SB 848 follows legislation enacted a year ago in North Dakota and which is now being considered in 28 states, including Michigan.
The MAB Board of Directors voted to support this legislation and promote its passage. The bill now moves to the full Senate chamber for a vote.
State Representative Martin Howrylak (R-41) introduced HB 5488, legislation to establish an Open Government Commission within the Michigan Department of Civil Rights (MDCR).
Howrylak’s bill would establish the Commission to receive and investigate citizen complaints regarding responses to request for information under the Freedom of Information Act (FOIA). The Commission may refer complaints to the Attorney General or recommend policies to a public body after a complaint is investigated. The Commission would be composed of nine members appointed by the Governor from recommendations by the Senate Majority Leader, Senate Minority Leader, Speaker of the House, House Minority Leader, Michigan Association of Broadcasters, and Michigan Press Association.
HB 5488 is now referred to the House Committee on Oversight and Ethics.
According to a report in AllAccess, CBS Corporation, The Walt Disney Company, 21st Century Fox, Inc., and Univision Communications, Inc., have filed comments in a joint letter to the FCC supporting extension of foreign ownership rule relaxation.

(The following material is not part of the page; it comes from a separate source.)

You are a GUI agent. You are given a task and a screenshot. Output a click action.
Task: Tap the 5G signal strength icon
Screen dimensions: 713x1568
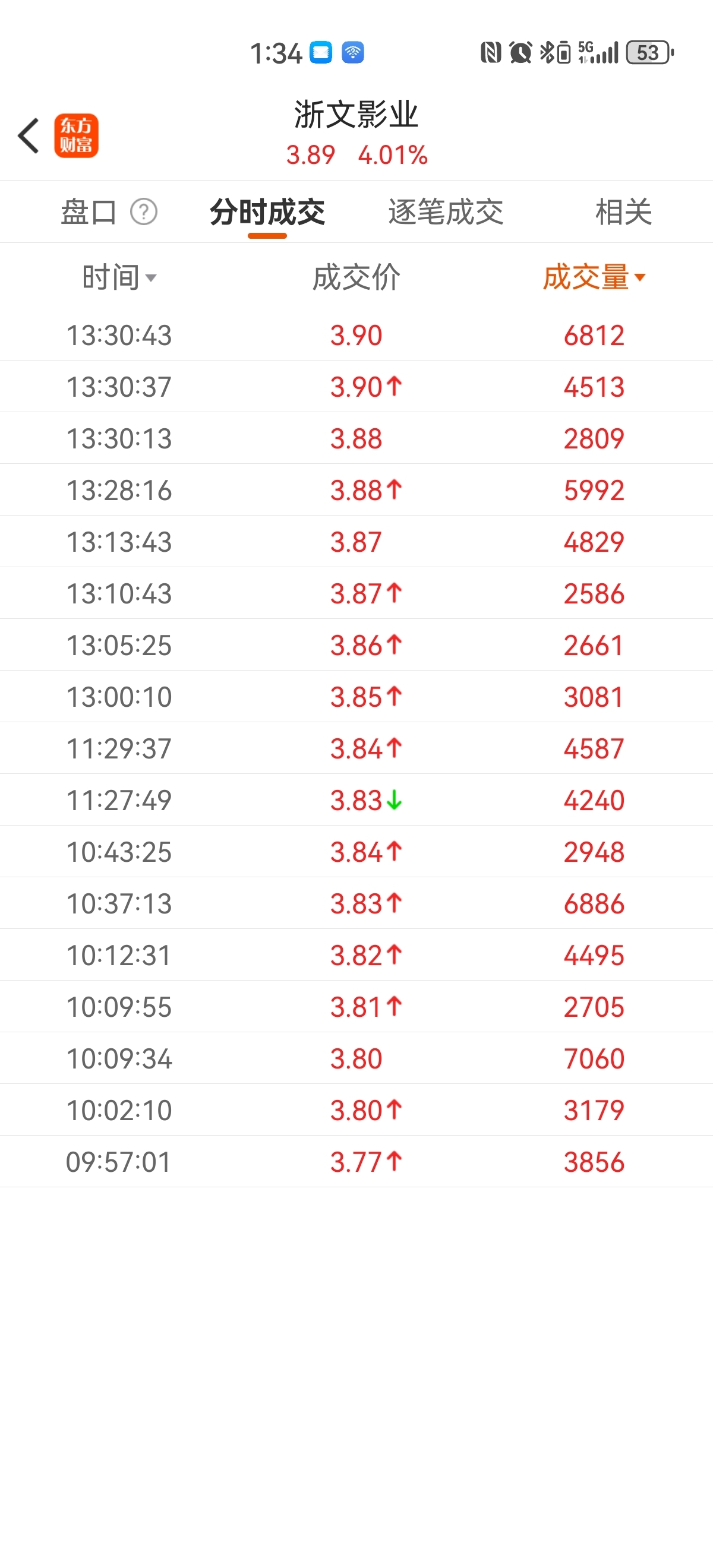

In the letter, the parties stated that the proposal to extend the looser foreign ownership limits and review procedures applicable to common carrier and aeronautical licensees to broadcasters as well have been endorsed by the NAB, the MMTC, Fox, Comcast, Nexstar, Media General, and T-Mobile, the latter of which the parties say, “can be said to owe its very existence to the Commission’s previous liberalization of foreign investment in common carrier (and other non-broadcast) licensees.”
The Federal Communications Commission has released a new on-demand webinar regarding the current spectrum auction. Owners, general managers and other interested parties may find this of interest as it offers a sneak preview of the software will that will be used to enter their bid preferences.
While stations have attorneys who would likely manage this for participating stations, the webinar may help owners and managers understand the process in order to better communicate with legal counsel in a more effective manner.
MAB Washington Counsel David Oxenford (pictured, right) has released an updated version of his Political Advertising Guide. The guide provides answers to a host of questions for broadcasters to help them become familiar with their obligations during the current election season.
According to a report in MIRS, state departments say they are facing an onslaught of Freedom of Information Act (FOIA) requests. The main state agencies in the spotlight, the Michigan Departments of Environmental Quality (DEQ), as well as Health and Human Services (DHHS), have been slammed with a record number of FOIA requests this year due to the media attention and coverage of the Flint water crisis.
The DEQ reported receiving 6,895 FOIAs during Fiscal Year (FY) 2015. So far in FY 2016, now in its sixth month, the department is up to at least 3,562 requests. The agency is projecting a 20-percent increase from last year, according to a DEQ spokesperson. The DHHS has had to bring on three temporary employees to help address the volume of FOIA requests. There have been at least 163 health-related FOIAs received by the DHHS so far this calendar year, compared to 680 total in 2015.